• _TEKS DOKUMEN_:
-=-=-=-=-

Buah dan Wabah
Hari Buah Internasional ataupun Tahun Internasional Buah dan Sayur 2021 tak ingar-bingar. Padahal, keduanya memberi pesan perubahan lewat konsumsi buah.
(Kompas, 3 Juli 2021)
DUNIA masih lara. Pengecualian kegembiraan terasa di sepakbola sedang berlangsung di Eropa dan Amerika Latin. Lara bisa reda bila orang-orang menginginkan berita-berita memuat pengharapan. Di Kompas, 1 Juli 2021, dimuat gambar unik. Gambar mungkin buah jeruk tapi penampilan terasa estetik. Di kulit buah jeruk, kita melihat ada peta Indonesia. Buah jeruk disepertikan globe. Buah itu masih sisakan selembar daun hijau. Di bawah gambar, terbaca: Hari Buah Internasional. Kita mungkin tak menjadikan itu ingatan resmi dan rutin setiap tahun. Buah mendapat hari penghormatan, menambahi jumlah hari-hari peringatan bertaraf internasional.
Pemuatan gambar cukup menimbulkan imajinasi segar. Orang makan buah ingin menikmati kesegaran dengan sekian rasa. Imajinasi rupa dan rasa perlahan berkurang setelah membaca berita: “Organisasi Pangan dan Pertanian (FAO) menyatakan tingkat konsumsi buah di Indonesia tergolong masih rendah berkisar 32,4 kilogram per kapita per tahun. Kondisi itu menunjukkan konsumsi buah di Indonesia jauh dari standar ideal, sekitar 73 kilogram per kapita per tahun.” Indonesia memiliki tanah subur tapi orang-orang belum mementingkan makan buah. Masa demi masa, tanah-tanah di Indonesia memang sering bercerita padi, singkong, jagung, teh, kopi, sawit, dan karet, ketimbang beragam buah. Pertanian buah tetap terselenggara di pelbagai tempat tapi belum “roman terbesar” dalam sejarah Indonesia.

-=-=-=-=-

• _BAHAN_:
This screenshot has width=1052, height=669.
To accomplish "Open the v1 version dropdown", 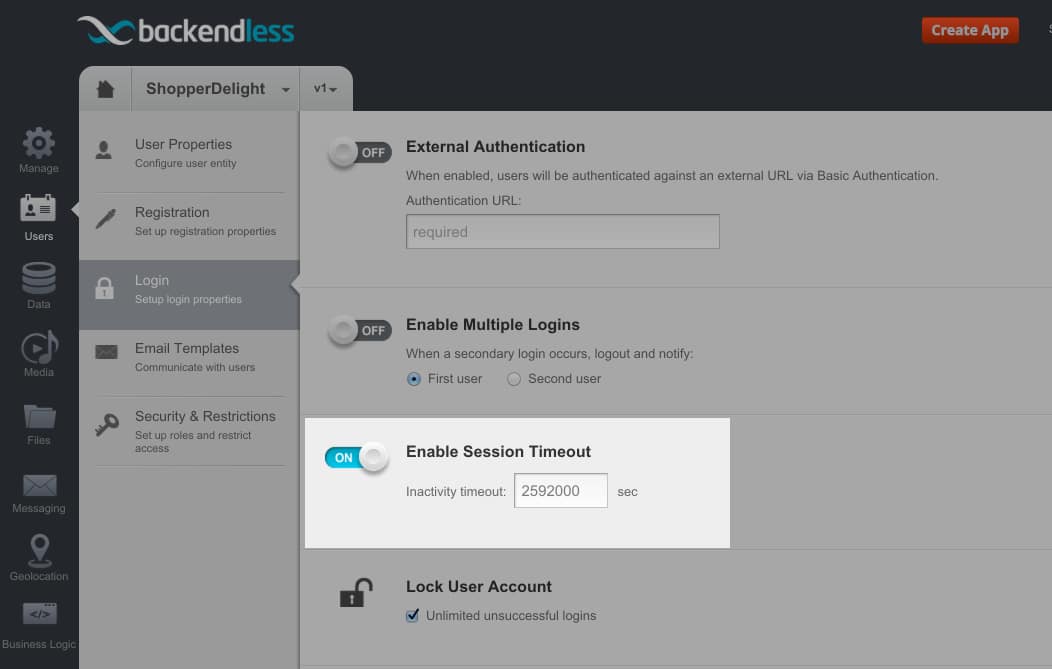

-=-=-=-=-

• _TUGAS A_: Sebutkan semua tanaman yang menurut teks tentang buah lebih sering diceritakan oleh tanah-tanah di Indonesia ketimbang beragam buah.
• _TUGAS B_: Ketik ulang seluruh bagian teks tentang buah, dari "(Kompas, 3 Juli" hingga "peringatan bertaraf internasional.".
• _TUGAS C_: Tuliskan lanjutan teks tentang buah, dimulai setelah kalimat terakhir yang tercantum.

• _JAWABAN TERTULIS A_: padi, singkong, jagung, teh, kopi, sawit, karet

• _JAWABAN TERTULIS B_:
(Kompas, 3 Juli 2021)
DUNIA masih lara. Pengecualian kegembiraan terasa di sepakbola sedang berlangsung di Eropa dan Amerika Latin. Lara bisa reda bila orang-orang menginginkan berita-berita memuat pengharapan. Di Kompas, 1 Juli 2021, dimuat gambar unik. Gambar mungkin buah jeruk tapi penampilan terasa estetik. Di kulit buah jeruk, kita melihat ada peta Indonesia. Buah jeruk disepertikan globe. Buah itu masih sisakan selembar daun hijau. Di bawah gambar, terbaca: Hari Buah Internasional. Kita mungkin tak menjadikan itu ingatan resmi dan rutin setiap tahun. Buah mendapat hari penghormatan, menambahi jumlah hari-hari peringatan bertaraf internasional.

• _JAWABAN TERTULIS C_:
Para leluhur tak pelit memberi warisan imajinasi-imajinasi buah melalui cerita, gambar, tembang, dan lain-lain. Kita mendapat pemaknaan buah-buah dalam ritual, makan keseharian, pesta, dan industri. Buah lekas tak mengingatkan tanah saat industri minuman dan makanan makin mengabarkan buah-buah. Buah tanpa wujud. Buah berubah rupa. Buah sering rasa. Orang-orang masih ingin memiliki masa lalu dengan merawat segala cerita berlimpahan imajinasi termiliki dongeng, peribahan, pepatah, dan segala petuah bijak. Di agama, orang-orang sadar ada pengajaran-pengajaran buah berkaitan keimanan, kemanusiaan, dan kebahagiaan.
Buah-buah dalam pengisahan suci, tak lupa bermunculan dalam tragedi atau kejahatan.
Buah belum punah di Bumi. Orang-orang masih makan dan minum buah, selain memandangi atau berimajinasi. Buah masih dimengerti penting dalam kesehatan, kecantikan, dan kebersamaan. Buah tetap menghasilkan laba besar dalam perdagangan dunia. Buah belum jemu digunakan dalam pelbagai kiasan hidup. Buah mengajak orang berpikiran mesum sampai ketakjuban estetika. Di nalar industrial, buah kadang mencipta petaka-petaka setelah perusahaan-perusahaan memilih bergelimang laba dengan kejahatan-kejahatan berpokok buah.
Buah kadang sastra. Kita simak “Sajak Semangka” gubahan F Rahardi (1983). Ia sering menggubah sastra dan mengurusi majalah Trubus, majalah getol memberitakan dan menceritakan buah. Sajak tak harus jelas: sebungkah semangka taiwan menggeliat/ dia bulat/ manis/ dan besar kemungkinan tak berbiji/ Tukirim berpisau. Lastri berpensil/ mereka bersemangka bersama-sama. F Rahardi mengungkap sikap manusia-manusia atas buah sebagai santapan dan kiasan berlaku dalam kehidupan bersama. Puisi ingin melucu sambil mengajak pembaca mengerti hubungan manusia dan buah dalam peradaban.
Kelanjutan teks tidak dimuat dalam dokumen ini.